Cox Corporation claimed clear title under the Marketable Record Title Act, because it could show an unbroken and unclouded chain of title for over forty years. The Utah Supreme Court noted that the act provided that a party may establish adverse possession of property notwithstanding an unbroken chain of title. The Court held that Salt Lake City had maintained and used the right-of-way on the Cox parcel for well over forty years, and had thus established a claim to a portion of what would have been the right-of-way:
Whenever the possession is of such character that ownership may be inferred therefrom, then the possession ordinarily may be presumed to be hostile to the rights of the true owner; that is, if a party places permanent structures upon the land belonging to another, and uses the land and structures the same as an owner ordinarily uses his land, then, in the absence of something showing a contrary intention, a claim of ownership may be inferred in favor of the party in possession . . . .
Cox Corp., 29 Utah 2d at 130, 506 P.2d at 56 (quoting Pioneer Investment & Trust Co. v. Bd. of Education, 35 Utah 1, 8, 99 P. 150, 151 (1909)).
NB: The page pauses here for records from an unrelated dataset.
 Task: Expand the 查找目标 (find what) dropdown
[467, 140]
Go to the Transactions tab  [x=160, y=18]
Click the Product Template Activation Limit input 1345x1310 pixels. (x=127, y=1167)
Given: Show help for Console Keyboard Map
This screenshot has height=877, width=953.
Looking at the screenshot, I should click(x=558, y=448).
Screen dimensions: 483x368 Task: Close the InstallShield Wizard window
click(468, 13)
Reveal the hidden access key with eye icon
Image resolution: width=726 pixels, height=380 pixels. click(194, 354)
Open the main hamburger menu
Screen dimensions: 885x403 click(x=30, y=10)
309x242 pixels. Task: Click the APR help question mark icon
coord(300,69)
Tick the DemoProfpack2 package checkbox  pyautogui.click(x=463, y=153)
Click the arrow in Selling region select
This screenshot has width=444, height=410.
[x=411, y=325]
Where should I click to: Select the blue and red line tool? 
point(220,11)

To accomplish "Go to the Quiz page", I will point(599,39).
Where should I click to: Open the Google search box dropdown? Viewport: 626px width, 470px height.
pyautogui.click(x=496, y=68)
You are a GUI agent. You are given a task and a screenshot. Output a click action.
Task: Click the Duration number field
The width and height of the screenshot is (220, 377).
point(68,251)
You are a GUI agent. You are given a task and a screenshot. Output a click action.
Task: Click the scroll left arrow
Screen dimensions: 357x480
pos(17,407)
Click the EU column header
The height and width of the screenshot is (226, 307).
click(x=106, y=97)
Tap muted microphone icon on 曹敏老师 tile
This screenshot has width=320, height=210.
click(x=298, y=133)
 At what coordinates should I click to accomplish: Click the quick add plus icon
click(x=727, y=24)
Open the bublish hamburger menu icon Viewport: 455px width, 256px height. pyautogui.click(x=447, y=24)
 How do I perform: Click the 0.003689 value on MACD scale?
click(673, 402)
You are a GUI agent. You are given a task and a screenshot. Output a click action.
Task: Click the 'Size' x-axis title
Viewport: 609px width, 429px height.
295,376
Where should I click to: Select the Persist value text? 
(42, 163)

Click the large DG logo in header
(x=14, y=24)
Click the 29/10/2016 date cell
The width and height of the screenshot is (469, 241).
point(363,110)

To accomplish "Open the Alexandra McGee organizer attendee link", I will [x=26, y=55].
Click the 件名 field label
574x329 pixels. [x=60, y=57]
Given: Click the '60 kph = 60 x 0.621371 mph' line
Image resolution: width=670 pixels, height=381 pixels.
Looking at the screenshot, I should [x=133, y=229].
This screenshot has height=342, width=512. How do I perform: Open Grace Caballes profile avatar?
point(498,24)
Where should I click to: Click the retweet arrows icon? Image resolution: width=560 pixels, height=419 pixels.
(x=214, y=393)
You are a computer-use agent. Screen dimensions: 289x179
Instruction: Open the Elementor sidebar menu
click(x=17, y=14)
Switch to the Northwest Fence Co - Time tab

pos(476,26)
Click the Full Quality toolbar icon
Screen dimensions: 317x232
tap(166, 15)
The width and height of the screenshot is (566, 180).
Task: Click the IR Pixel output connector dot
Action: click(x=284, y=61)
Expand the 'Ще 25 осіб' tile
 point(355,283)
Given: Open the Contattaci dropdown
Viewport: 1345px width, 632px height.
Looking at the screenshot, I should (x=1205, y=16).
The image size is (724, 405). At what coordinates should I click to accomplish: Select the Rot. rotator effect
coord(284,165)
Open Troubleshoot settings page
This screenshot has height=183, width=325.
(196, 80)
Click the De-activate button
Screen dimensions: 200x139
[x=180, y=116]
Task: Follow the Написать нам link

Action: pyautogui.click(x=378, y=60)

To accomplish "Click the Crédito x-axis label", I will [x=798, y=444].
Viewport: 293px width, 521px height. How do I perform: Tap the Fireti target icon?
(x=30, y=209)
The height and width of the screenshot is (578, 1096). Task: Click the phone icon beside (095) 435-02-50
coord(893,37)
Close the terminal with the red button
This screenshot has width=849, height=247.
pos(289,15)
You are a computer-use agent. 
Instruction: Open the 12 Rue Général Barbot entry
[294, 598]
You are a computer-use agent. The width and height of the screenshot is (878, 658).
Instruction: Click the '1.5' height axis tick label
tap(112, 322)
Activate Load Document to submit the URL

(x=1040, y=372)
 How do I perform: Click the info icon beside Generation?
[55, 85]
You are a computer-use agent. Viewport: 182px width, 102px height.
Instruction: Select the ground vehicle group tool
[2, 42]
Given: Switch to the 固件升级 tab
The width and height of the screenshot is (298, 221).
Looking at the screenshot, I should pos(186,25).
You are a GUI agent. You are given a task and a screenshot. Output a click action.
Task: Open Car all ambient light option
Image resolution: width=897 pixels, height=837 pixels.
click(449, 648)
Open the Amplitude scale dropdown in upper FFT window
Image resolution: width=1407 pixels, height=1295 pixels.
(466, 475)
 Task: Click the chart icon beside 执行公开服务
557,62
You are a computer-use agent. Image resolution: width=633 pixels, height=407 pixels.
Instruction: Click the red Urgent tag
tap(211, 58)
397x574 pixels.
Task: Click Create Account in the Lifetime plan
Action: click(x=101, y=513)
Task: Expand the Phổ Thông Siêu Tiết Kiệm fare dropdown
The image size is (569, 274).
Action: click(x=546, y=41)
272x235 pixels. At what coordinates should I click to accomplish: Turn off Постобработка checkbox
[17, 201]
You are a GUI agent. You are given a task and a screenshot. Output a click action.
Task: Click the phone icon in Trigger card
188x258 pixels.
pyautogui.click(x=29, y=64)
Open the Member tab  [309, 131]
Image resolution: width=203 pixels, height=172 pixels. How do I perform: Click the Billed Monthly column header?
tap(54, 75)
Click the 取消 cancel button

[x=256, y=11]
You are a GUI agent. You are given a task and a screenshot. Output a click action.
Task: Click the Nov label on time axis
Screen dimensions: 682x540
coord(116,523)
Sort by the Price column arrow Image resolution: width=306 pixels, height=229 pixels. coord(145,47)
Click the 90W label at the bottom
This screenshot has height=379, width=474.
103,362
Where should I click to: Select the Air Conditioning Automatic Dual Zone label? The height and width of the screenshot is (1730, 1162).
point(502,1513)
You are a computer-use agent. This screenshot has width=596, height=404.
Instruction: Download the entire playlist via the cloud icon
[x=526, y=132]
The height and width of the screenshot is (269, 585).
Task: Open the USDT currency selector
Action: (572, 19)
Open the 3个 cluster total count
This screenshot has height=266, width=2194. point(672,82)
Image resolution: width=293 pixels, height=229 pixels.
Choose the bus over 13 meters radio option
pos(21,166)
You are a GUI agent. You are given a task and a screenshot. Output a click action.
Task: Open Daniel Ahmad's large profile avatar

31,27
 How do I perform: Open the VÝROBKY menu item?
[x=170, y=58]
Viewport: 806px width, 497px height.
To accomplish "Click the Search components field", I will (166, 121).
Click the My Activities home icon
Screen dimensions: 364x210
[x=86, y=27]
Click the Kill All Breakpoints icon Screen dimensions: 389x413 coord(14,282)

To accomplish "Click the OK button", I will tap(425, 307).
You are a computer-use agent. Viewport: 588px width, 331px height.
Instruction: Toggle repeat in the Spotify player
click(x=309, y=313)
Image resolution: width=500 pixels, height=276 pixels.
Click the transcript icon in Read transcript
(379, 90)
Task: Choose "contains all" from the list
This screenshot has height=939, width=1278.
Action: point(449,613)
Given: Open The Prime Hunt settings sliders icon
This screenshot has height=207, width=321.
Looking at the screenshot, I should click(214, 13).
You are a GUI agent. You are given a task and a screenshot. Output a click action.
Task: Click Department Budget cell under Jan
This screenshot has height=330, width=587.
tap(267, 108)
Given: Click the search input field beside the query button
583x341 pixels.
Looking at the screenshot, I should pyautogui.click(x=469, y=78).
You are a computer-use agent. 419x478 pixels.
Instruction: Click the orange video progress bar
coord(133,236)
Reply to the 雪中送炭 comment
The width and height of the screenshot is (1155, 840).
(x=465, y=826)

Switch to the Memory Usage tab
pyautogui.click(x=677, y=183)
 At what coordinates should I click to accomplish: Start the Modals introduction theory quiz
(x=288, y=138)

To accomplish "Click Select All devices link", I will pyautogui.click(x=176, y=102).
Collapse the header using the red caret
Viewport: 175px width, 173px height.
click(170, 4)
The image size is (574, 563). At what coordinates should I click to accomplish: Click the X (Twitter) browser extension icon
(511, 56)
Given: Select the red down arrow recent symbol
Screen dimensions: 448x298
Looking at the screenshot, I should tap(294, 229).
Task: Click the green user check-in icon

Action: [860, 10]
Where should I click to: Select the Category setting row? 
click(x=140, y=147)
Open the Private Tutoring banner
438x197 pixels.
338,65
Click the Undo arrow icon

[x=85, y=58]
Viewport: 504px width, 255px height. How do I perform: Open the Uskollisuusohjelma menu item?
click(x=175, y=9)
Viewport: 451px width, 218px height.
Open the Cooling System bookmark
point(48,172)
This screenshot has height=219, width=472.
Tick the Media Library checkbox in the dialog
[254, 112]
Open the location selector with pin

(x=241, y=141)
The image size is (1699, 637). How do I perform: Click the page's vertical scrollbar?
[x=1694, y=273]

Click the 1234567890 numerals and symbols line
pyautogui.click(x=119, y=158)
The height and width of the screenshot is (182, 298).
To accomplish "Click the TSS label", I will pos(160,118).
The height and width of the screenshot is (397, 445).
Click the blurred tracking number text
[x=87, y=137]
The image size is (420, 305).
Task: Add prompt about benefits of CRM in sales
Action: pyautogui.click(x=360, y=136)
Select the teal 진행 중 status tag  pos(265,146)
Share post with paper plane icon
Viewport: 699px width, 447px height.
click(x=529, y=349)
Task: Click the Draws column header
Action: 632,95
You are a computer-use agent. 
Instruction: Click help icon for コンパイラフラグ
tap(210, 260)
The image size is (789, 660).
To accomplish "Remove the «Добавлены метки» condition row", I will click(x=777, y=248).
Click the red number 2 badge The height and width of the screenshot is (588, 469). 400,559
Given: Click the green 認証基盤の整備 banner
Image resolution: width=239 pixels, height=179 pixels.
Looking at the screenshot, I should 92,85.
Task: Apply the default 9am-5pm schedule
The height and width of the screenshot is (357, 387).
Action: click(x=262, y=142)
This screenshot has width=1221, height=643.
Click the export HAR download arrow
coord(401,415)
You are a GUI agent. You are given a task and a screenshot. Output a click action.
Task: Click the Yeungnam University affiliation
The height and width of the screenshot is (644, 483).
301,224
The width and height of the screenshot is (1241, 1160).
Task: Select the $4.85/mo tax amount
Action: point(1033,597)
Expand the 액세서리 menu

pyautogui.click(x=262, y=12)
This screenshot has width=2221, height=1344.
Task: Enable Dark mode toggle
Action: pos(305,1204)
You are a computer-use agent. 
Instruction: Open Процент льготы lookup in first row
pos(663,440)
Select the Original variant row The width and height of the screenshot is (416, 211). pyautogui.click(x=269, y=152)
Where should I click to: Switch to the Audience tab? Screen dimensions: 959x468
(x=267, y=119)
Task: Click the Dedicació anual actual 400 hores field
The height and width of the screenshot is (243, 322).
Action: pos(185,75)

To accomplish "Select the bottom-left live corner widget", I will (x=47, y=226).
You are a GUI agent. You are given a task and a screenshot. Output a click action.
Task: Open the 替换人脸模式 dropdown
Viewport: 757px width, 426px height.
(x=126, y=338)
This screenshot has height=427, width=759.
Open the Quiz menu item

In the dispute between Holladay and the Church, the land in question has been possessed and used by the City (and Salt Lake County) for nearly forty years. The land in question has been paved and used as a roadway, in the same manner as other roadways owned and maintained by Holladay and Salt Lake County. The Church has not shown any contrary intention, in fact, it acquiesced in the dedication by installing its curb and fence inward, and by allowing the roadway to be used as a public thoroughfare for nearly forty years.
C. The Strip has been Dedicated to Use as a Public Thoroughfare.
Nevertheless, without regard to whether the City may successfully mount a claim for title to the property, the public’s right to full use of the property is without question. The seven-foot strip has been dedicated to public use as a thoroughfare, even though title to the property never officially changed hands. Land which has been used continuously as a public thoroughfare for a period of at least ten years is dedicated to public use as a right-of-way. See Utah Code Ann. § 72-5-104. The seven feet of land in front of the Church’s property is, for all intents and purposes, part of Highland Drive. It has been continuously used by the public as a public thoroughfare for more than ten years. There is no evidence that the Church has ever attempted to prevent usage of that strip. The property has become subject to a right of way.
Even though the Church may own fee title to the property, the Church may not interfere with travel on the roadway. Carrier v. Lindquist, 2001 UT 105 (“It is a long-held tenet of property law that a servient estate cannot unreasonably restrict or interfere with the proper use of an easement.”). Although the Church would be entitled to use the property in a manner that would not conflict with the easement, it is unclear what use the Church could possibly hope to put the property to that would not conflict or interfere with the operation of Highland Drive. As a practical matter, the Church could not hope to sell the property for any more than a negligible sum, because the presence of the public easement would severely limit the value of the land in question.
It is far too late for the City or County to initiate an action enforcing the terms of the original conditional use permit. A government entity has seven years to file a suit based on title to real property. However, it must be understood that the seven-foot strip is now subject to a public easement, because it has been used by the public as a roadway for over ten years. The Church cannot now interfere with that easement. It is also possible that the City or County may claim ownership of the strip through adverse possession, because it has been used and maintained by those entities for nearly forty years.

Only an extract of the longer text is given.